Jak pojawił się w twoim życiu linoryt?

Wszystko przyszło bardzo spontanicznie. Nad wieloma rzeczami się po prostu nie zastanawiam, one się dzieją. Po studiach pracowałam przez chwilę w zawodzie, ale jeszcze w trakcie studiów jako dodatkową pracownię wybrałam pracownię druku. Bo już wcześniej robiłam linoryty. Ale przede wszystkim dla siebie. W liceum plastycznym uczęszczałam do klasy o profilu snycerskim i dyplom pod koniec szkoły był wykonany w drewnie, więc wiedziałam, jak się trzyma dłuto. Wszystko się ładnie zazębiło. Na architekturze bardzo dużą wagę od początku przywiązywałam do jasnej, czytelnej idei i do tego, jak wizualnie przedstawić projekt. Bardzo się na tym się skupiałam. Lubiłam robić wizualizacje i ilustracje. Zaczęłam dostawać zlecenia na ilustrowane wizualizacje od zagranicznych biur architektonicznych. Tak rozwinęła się moja praca z komercyjną, cyfrową ilustracją, a równocześnie tworzyłam linoryty.

Technika druku wypukłego jest dla mnie pretekstem do robienia między innymi reliefów w papierze. Nie trzymam się mocno efektu, który daje sam linoryt. Wykorzystuję narzędzia do tworzenia linorytów na swój własny sposób. Lubię przypadkowość analogowego druku, tłok w papierze, łączenie warstw papieru. Ta technika daje wiele możliwości. Mogę używać farby albo mogę zrobić suchy tłok i osiągnąć efekt reliefu w papierze. Praca wygląda wtedy trochę jak opłatek.

 

Wykonujesz swoje projekty, ale czasem tworzysz też na zamówienie. Jaki projekt dobrze wspominasz?

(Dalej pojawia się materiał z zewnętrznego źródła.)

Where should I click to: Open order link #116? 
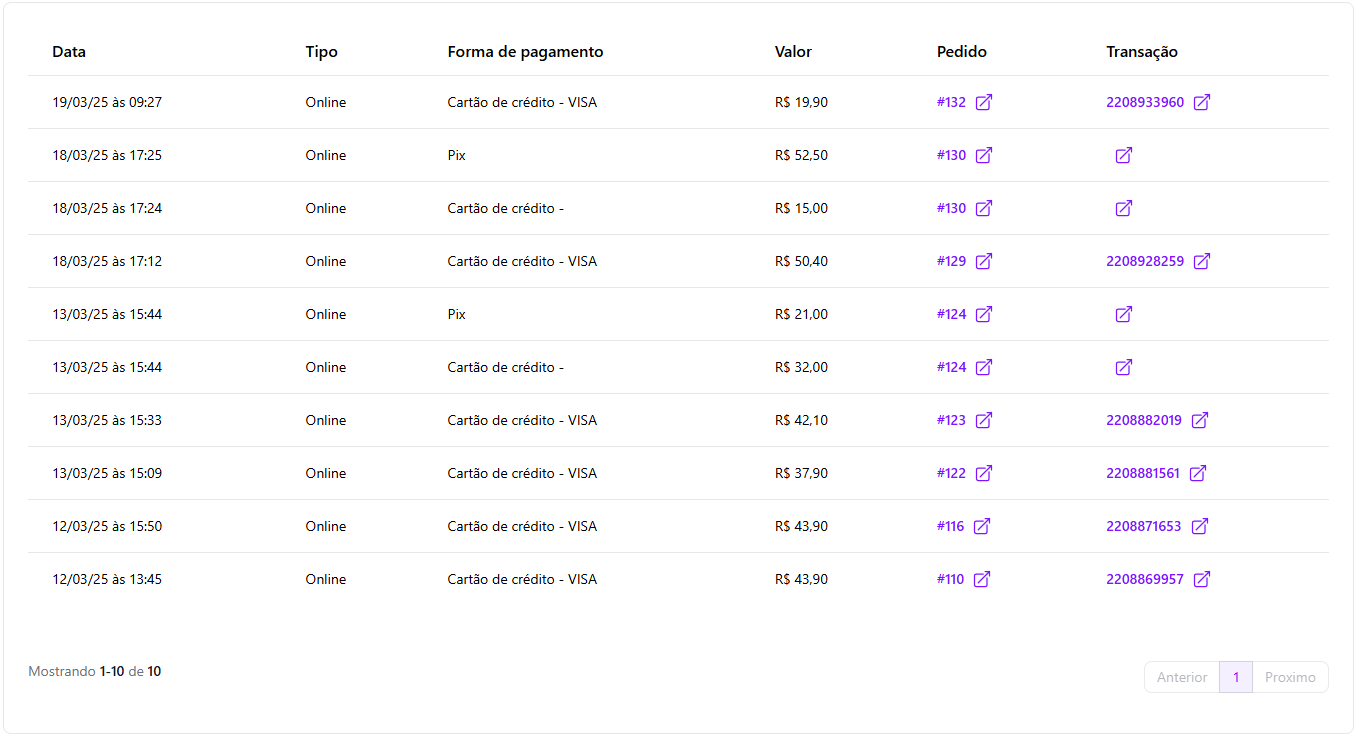pyautogui.click(x=950, y=526)
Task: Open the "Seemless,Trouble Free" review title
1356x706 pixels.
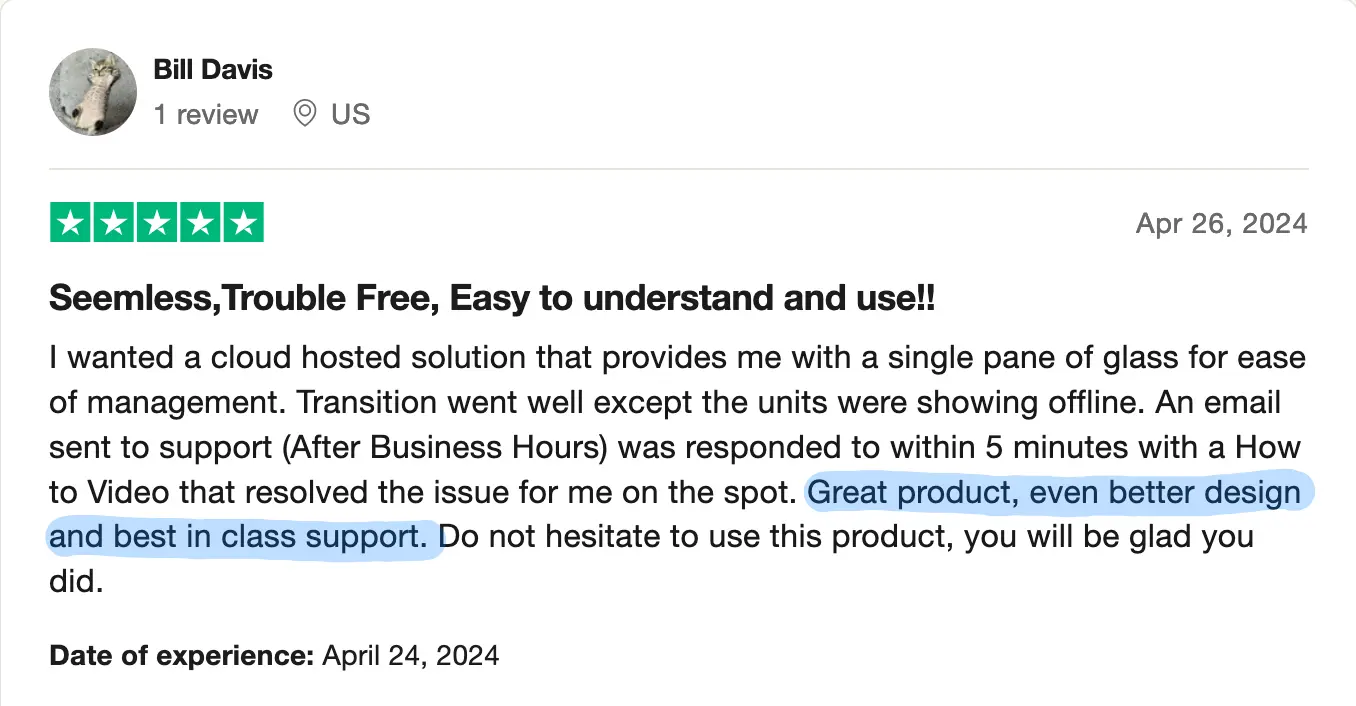Action: [493, 298]
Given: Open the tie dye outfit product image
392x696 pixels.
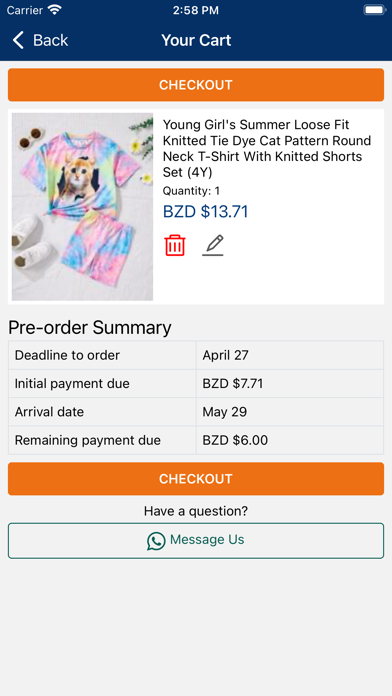Looking at the screenshot, I should (82, 207).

Tak, tworzę też komercyjne projekty. Ale dalej w duchu linorytowych ilustracji, ta technika narzuciła mi ograniczenia, które stworzyły styl, w którym tworzę. To, co przychodzi mi na myśl jako pierwsze, to etykieta na wino producenta spod Lyonu (Oé vins), który produkuje wino z upraw bioróżnorodnych. Moi klienci często podkreślają, że do współpracy ze mną nakłonił ich nie tylko styl, w jakim tworzę, ale też moje idee, którymi dzielę się na Instagramie. Zależy mi na tym, aby współpracować z klientami, którym zależy na dobrostanie wszystkich stworzeń, nie tylko ludzkich.

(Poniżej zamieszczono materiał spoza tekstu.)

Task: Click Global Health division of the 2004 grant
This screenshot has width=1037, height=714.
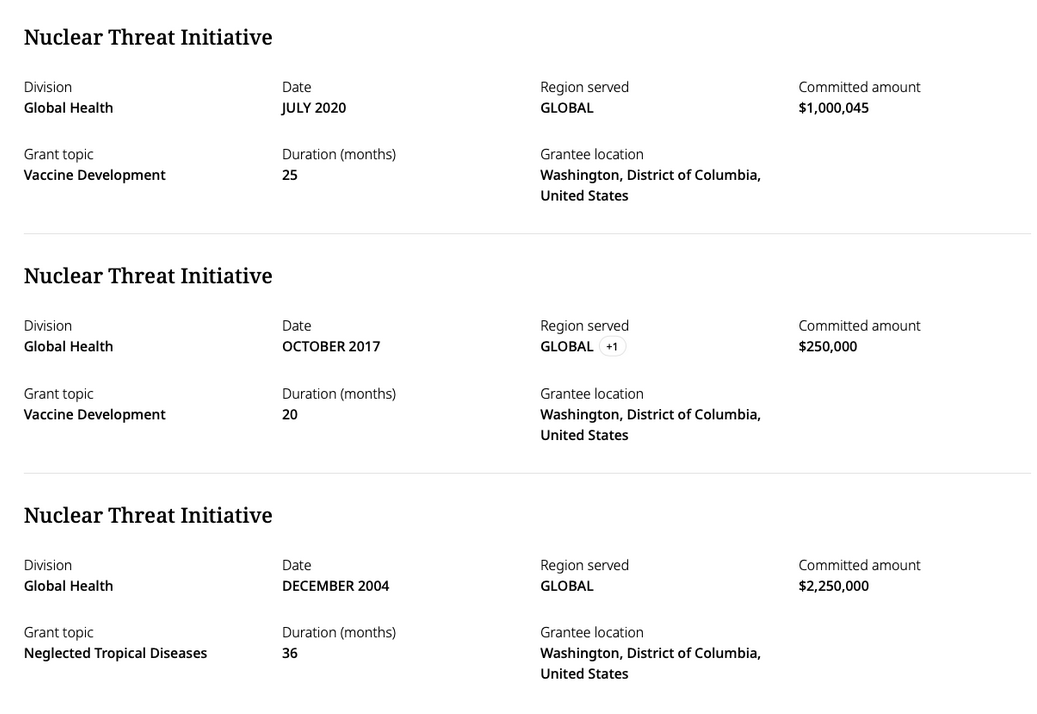Action: point(68,586)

Jak pracujesz? Jak powstaje projekt? 

Jeśli nie jest to komercyjny projekt, wszystko robię zazwyczaj bez wstępnego projektowania. Proces powstawania moich prac zahacza o kolaż, wycinanki, druk. Kształty matryc wycinam w linoleum nożyczkami i później rysuję na nim bezpośrednio wzór. Czasem od razu używam dłuta i spontanicznie rzeźbię linie w matrycy. W ramach prywatnych zamówień pracę zaczynam od szkicu, który po zaakceptowaniu przez klienta, zostaje przeze mnie dokładnie odwzorowany i wydrukowany.

 

W jakich ilościach powstają twoje prace?

Jeśli jest to prywatne zamówienie, to zawsze robię tylko jeden egzemplarz. Choć jest to technika, w której wzór można powtarzać w nieskończoność. Czasem są krótkie serie, na przykład dziesięć wydruków. Po drodze jest też sporo prób, mieszania farb, eksperymentowania z nakładaniem koloru na matrycę różnymi narzędziami.

 

W pracach używasz przede wszystkim odcieni niebieskiego.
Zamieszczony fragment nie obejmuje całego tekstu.